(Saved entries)
━━━━━━━━
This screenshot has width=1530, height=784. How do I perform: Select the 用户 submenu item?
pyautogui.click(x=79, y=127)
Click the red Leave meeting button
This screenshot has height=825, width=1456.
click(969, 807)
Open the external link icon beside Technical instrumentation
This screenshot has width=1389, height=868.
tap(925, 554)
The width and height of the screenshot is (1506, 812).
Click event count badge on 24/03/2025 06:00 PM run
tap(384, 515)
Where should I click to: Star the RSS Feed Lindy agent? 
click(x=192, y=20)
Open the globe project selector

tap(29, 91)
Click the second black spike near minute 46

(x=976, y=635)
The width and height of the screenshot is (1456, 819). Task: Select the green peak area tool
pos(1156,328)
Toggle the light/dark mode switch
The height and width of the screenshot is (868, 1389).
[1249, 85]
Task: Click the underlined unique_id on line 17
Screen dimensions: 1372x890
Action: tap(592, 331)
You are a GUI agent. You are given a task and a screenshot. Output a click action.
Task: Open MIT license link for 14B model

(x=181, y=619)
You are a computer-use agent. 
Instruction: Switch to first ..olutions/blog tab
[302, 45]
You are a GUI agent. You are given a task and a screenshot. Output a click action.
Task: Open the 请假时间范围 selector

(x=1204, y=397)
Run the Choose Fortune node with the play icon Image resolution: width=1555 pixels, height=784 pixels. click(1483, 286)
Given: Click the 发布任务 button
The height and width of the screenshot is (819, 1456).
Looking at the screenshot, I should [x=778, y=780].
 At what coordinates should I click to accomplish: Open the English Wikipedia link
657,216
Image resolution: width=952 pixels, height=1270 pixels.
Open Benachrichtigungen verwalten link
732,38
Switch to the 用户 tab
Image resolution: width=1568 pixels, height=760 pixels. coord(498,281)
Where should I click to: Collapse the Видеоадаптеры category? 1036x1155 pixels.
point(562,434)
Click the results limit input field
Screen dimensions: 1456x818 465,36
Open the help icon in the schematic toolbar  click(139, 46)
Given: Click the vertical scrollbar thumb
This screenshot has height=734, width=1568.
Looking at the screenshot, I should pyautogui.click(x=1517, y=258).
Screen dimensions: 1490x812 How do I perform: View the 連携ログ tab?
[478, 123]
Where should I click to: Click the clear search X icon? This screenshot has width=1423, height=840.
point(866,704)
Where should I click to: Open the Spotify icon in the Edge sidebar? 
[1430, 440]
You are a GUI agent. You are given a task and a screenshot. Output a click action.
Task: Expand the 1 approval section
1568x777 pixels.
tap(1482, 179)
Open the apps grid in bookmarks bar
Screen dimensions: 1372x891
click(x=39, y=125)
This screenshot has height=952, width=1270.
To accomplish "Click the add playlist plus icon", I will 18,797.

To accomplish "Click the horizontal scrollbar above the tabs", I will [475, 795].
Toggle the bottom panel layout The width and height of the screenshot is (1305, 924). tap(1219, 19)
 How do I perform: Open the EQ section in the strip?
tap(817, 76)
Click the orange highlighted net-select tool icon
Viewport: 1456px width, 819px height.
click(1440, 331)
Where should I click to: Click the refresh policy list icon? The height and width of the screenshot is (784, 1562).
━━━━━━━━
> **Exercise directions**
Among the lines above, please find those with "button" and copy them.

> **Task result**
Click the red Leave meeting button
Given: Click the 发布任务 button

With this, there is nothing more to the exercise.